EXERCISE DIRECTIONS
Collect every line from the entries that contains the word "resolution", matching case exactly.

INPUT
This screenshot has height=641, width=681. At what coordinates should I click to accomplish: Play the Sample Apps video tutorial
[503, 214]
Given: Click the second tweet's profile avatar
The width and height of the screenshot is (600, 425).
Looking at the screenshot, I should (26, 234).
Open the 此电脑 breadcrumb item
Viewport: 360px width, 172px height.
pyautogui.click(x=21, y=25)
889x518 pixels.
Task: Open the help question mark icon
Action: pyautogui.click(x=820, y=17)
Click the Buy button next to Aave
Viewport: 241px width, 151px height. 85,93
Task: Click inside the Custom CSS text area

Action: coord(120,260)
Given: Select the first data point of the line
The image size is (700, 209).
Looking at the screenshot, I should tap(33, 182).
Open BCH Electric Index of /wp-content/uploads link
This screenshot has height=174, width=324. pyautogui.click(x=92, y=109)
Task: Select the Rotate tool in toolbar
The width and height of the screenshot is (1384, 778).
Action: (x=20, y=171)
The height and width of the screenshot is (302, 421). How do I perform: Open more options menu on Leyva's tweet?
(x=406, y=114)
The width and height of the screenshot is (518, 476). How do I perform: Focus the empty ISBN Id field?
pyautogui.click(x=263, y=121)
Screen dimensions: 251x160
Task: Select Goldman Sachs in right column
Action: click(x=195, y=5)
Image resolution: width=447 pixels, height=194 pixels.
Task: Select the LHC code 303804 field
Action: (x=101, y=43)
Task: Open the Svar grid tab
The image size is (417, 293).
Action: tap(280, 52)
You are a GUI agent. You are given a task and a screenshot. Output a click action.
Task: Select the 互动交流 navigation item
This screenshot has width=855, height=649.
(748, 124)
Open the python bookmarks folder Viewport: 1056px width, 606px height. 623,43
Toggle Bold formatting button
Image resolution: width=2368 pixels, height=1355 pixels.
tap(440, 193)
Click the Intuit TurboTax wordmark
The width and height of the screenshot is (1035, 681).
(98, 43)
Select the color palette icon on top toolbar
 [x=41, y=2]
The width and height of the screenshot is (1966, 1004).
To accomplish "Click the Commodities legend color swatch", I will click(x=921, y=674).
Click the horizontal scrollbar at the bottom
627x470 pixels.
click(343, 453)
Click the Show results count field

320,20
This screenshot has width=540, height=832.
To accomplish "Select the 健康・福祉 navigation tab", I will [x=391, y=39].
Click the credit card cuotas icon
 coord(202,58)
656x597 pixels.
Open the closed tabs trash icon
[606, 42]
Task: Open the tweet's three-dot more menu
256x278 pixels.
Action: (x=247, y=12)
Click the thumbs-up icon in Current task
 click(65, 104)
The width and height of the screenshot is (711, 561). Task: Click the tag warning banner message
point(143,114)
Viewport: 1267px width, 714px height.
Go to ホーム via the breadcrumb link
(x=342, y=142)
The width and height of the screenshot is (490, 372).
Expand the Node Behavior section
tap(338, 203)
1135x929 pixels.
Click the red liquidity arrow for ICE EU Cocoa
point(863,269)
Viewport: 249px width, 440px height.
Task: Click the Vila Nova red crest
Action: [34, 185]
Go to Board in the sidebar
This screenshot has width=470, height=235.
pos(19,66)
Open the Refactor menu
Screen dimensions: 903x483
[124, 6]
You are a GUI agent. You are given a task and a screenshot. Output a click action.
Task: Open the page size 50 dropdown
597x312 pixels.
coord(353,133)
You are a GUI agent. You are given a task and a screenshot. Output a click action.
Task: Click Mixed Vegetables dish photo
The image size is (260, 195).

CORRECT RESPONSE
Image resolution: width=447 pixels, height=194 pixels.
Image resolution: width=2368 pixels, height=1355 pixels.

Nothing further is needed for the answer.